Equine attractions and nature combine to relaxing effect at the National Stud and Japanese Gardens in Co Kildare. As well as its working stud showcasing some of the world’s finest thoroughbreds, it is home to the magnificent St Fiachra’s Garden, which honours the patron saint of gardeners, and features a range of native plants and wildlife, as well as monastic cells crafted from fissured limestone. Woodland walks and a fairy trail will enchant all ages, while the play zone will keep the kids occupied as the adults enjoy a well-deserved cuppa.

More playtime, and a history lesson, awaits in Laois, where you can put yourself in the shoes of a warrior doing battle with William the Conqueror as you climb up among the ruins of the Rock of Dunamase. Once an early Christian settlement, it was pillaged by the Vikings and went on to become an important Anglo-Norman stronghold.

Another imposing edifice, The Rock of Cashel, in Co Tipperary, is one of Ireland’s most spectacular tourist attractions and the town which it overlooks is also a great spot to stop and refuel, with a selection of lovely bars and cafés. The seat of the kings of Munster, legend has it that St Patrick travelled here to convert King Aenghus to Christianity.

Wexford is known for its many beautiful beaches but it also has an array of historic heritage sites. This year marks the 60th anniversary of former US president John F Kennedy’s visit to New Ross, and the town is rightly proud of its links to the great statesman.

The Kennedy Homestead in Dunganstown, JFK’s ancestral home, which he visited in 1963, shortly before his death, has a museum and interpretive exhibit dedicated to the Kennedy story and legacy. Nearby is the JFK Memorial Park and Arboretum, a lovely tranquil spot for a stroll.

Roll on for a visit to Hook Head, home to one of the oldest operational lighthouses in the world. As well as spectacular views of the sea, it also has a visitor centre and a lovely, welcoming café. On the way, you’ll also pass Loftus Hall – with Halloween on the way, it’s the perfect time to discover the story of how the haunted mansion once played host to the devil himself.

Visitors flock to Kilkenny for its stunning castle and its atmospheric medieval streets but it is well worth venturing out into the surrounding countryside. Just ten minutes outside the city is Dunmore Caves, always a popular one with curious kids.

Graiguenamanagh is home to the historic Duiske Abbey, and from there you can take a riverside stroll along the Barrow to the picturesque village of St Mullin’s in Carlow. The Nore Valley walk takes in the villages of Inistioge, Bennettsbridge and Thomastown, which is also home to Jerpoint Park, location of a lost medieval town.

Vikings once ruled the roost in Waterford, and their presence is still strongly felt in Ireland’s oldest city, where the beautifully-restored Viking Triangle is home to an impressive array of museums, including the most recently launched Museum of the Irish Wake.

Following a recent extension, visitors can now follow the Waterford Greenway directly from the city through the rolling countryside along the coast to Dungarvan.
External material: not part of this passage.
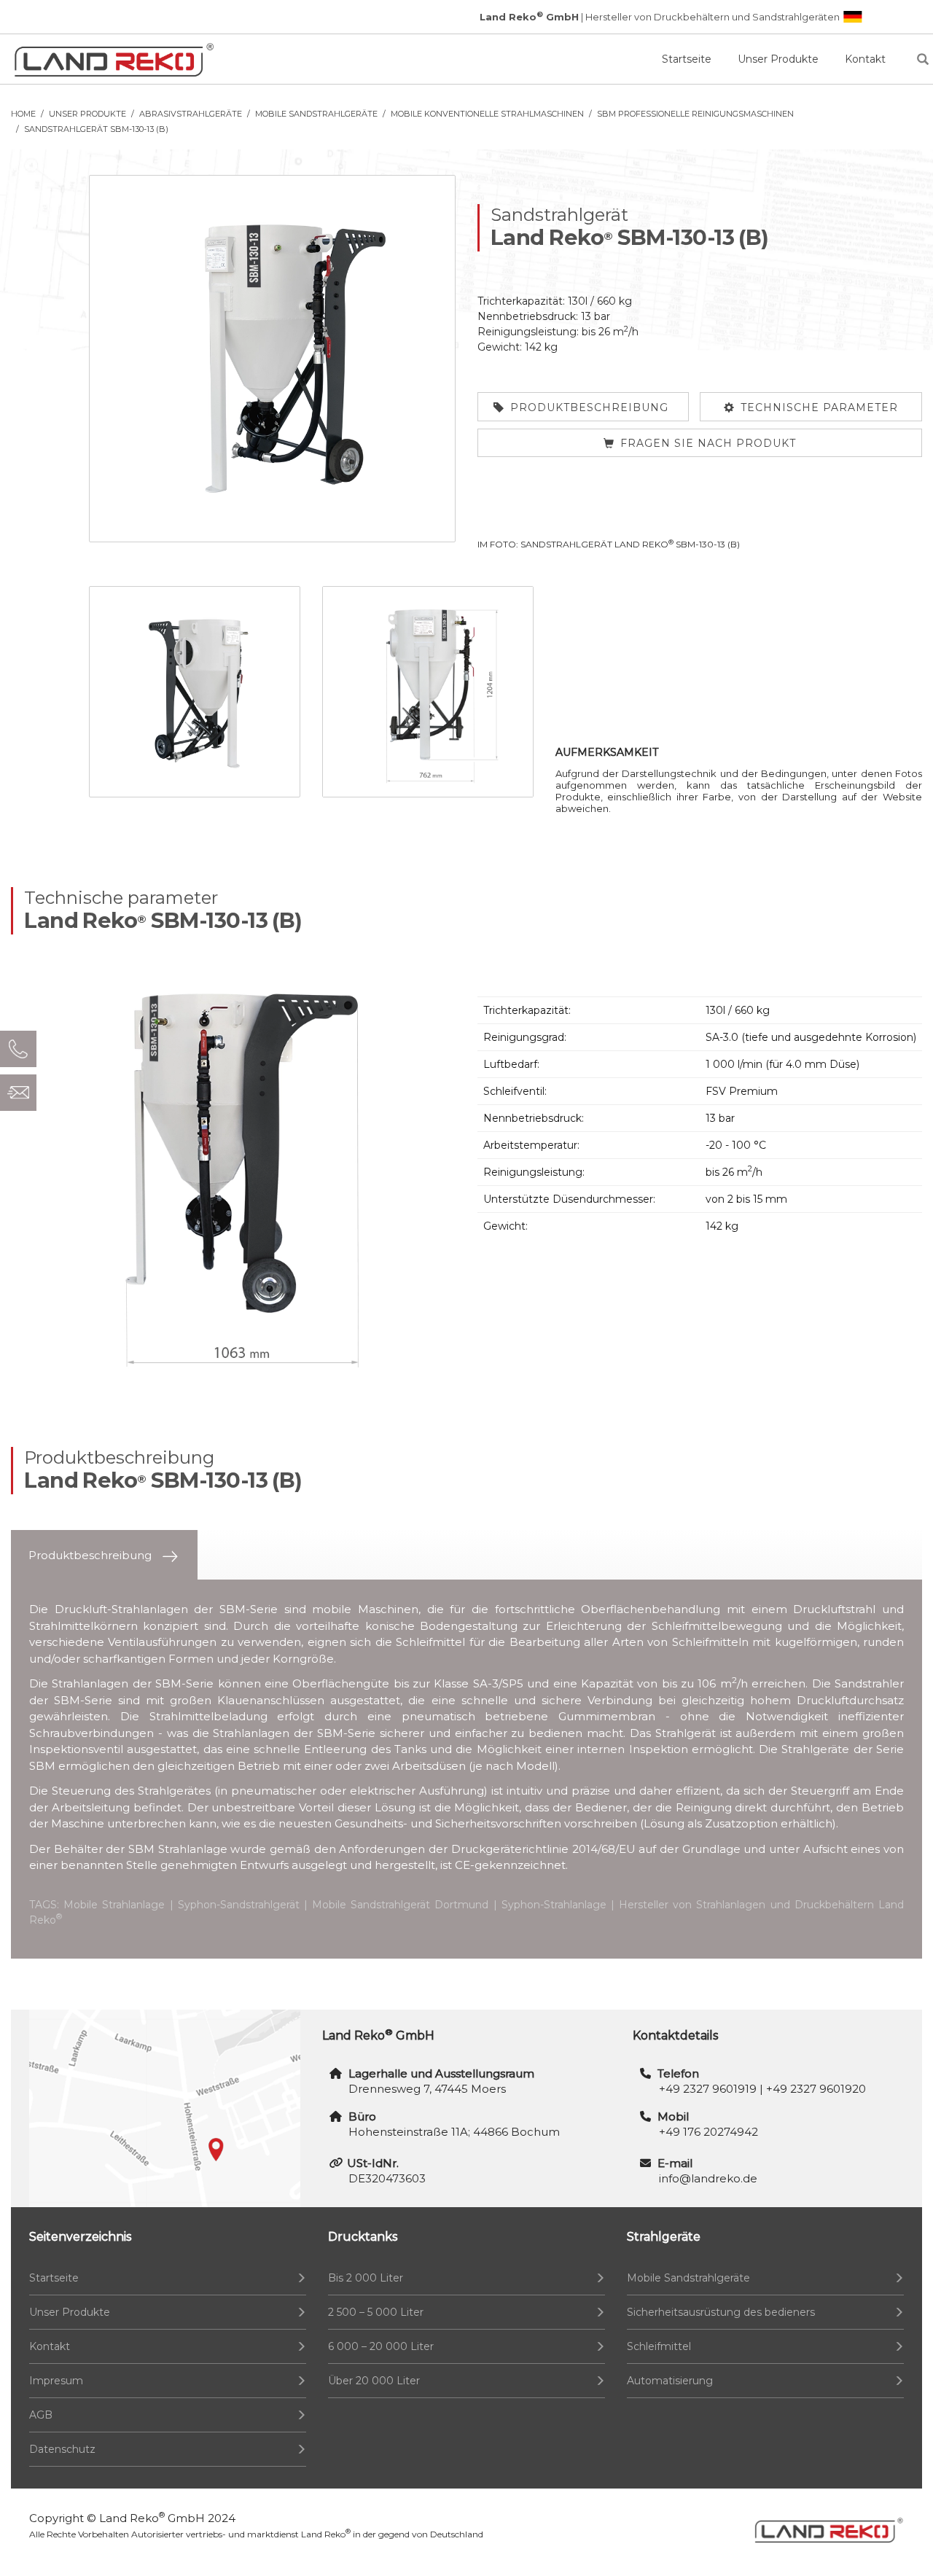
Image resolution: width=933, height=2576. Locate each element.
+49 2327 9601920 (816, 2089)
Accessible from the Greenway are the stately home and gardens at Mount Congreve, which recently got a €7m facelift. Kids are encouraged to run wild in the gardens and woodlands, there is a fabulous playground with its own juice bar and a wonderful café overseen by the Cliff hotel and hospitality group.
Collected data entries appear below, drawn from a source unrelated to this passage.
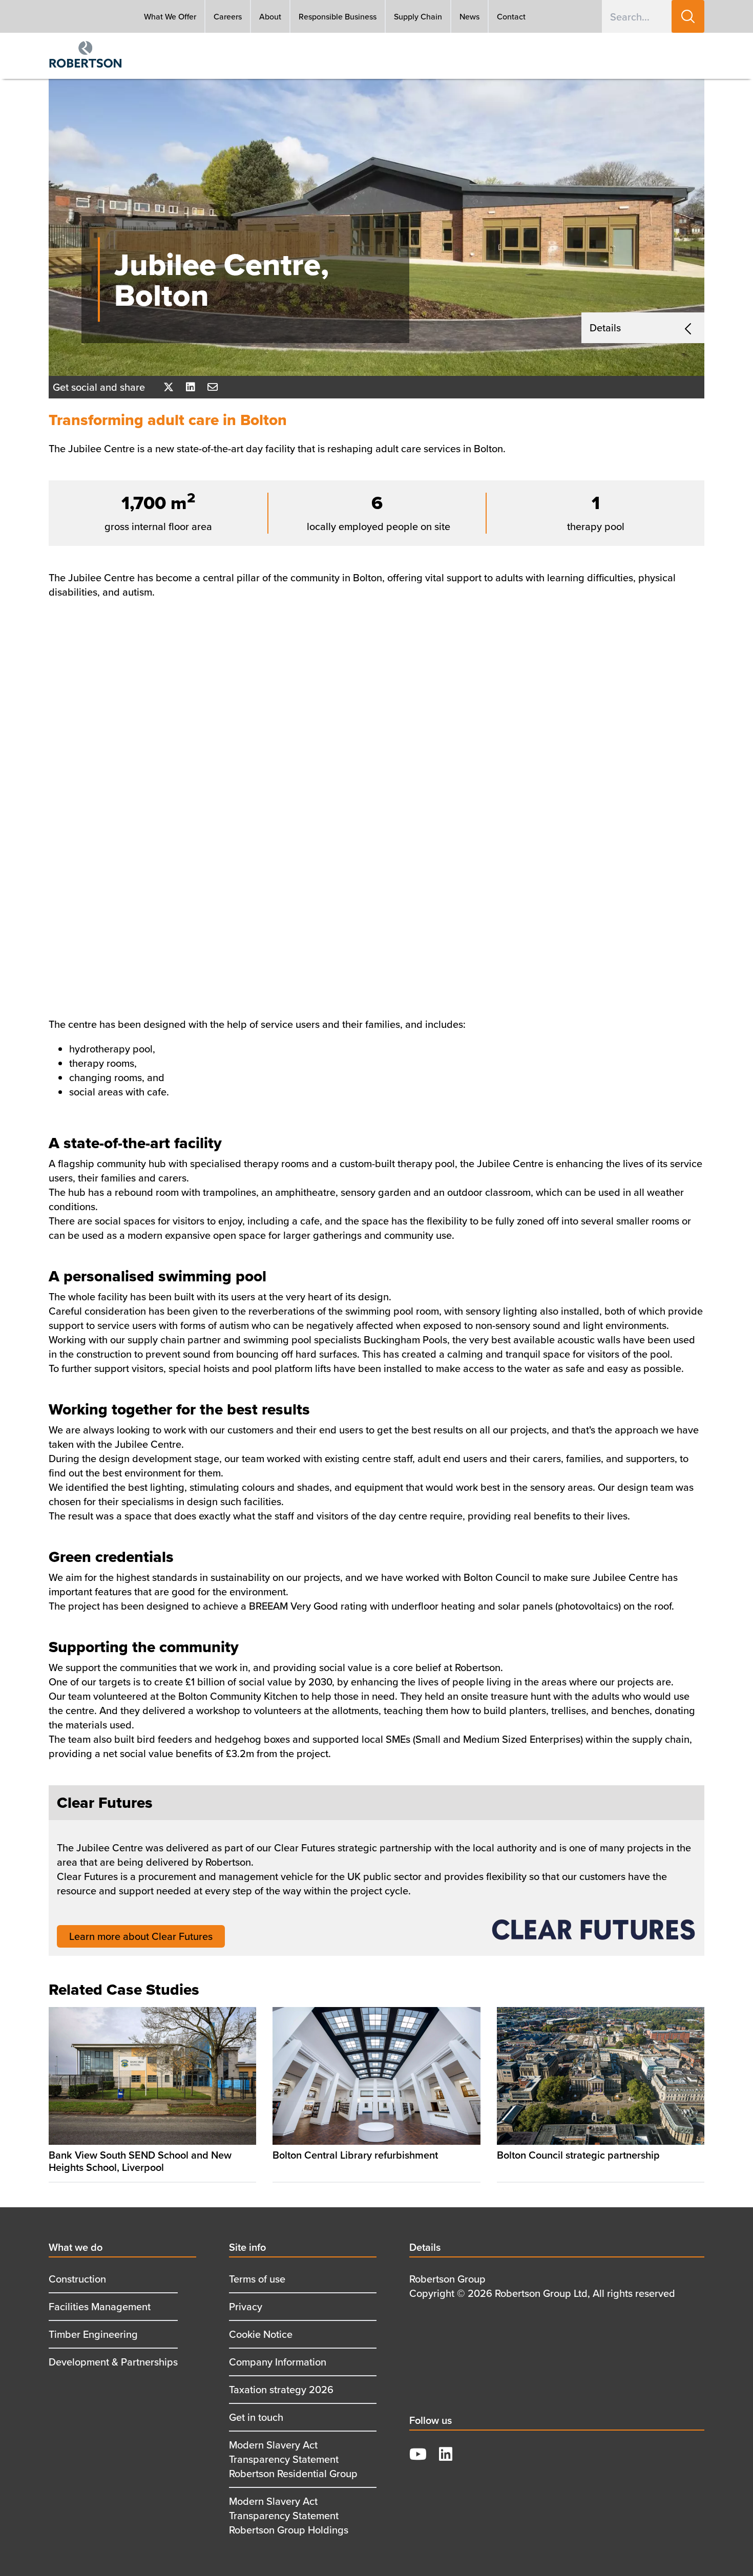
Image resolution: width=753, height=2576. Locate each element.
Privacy (245, 2306)
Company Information (277, 2361)
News (469, 16)
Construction (77, 2278)
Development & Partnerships (113, 2361)
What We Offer (170, 16)
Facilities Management (100, 2306)
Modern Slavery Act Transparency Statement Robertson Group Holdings (288, 2515)
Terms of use (257, 2278)
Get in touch (256, 2417)
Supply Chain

The Copper Coast, named after the mining industry that was located here in the 19th century, is a designated UNESCO Global Geopark stretching between Tramore and Dungarvan. Dotted with lovely coves and beaches, you might even pick up some fresh fish from one of the trawlers that sails from Boatstrand pier!

From the town of Dungarvan, always worth a stop, it is only a short distance down the road to the historic Cork towns of Youghal and Cobh. The port town of Cobh has become more vibrant in recent years, with an increasing number of charming cafés and shops.

The town’s connection to the Titanic continues to lure visitors, and the word is also spreading on the attractions of Spike Island, Ireland’s own answer to Alcatraz, a short ferry ride from the town. And who could forget that perennial favourite, Fota Wildlife Park, 40 years in business this year and still drawing the crowds with its animal magic.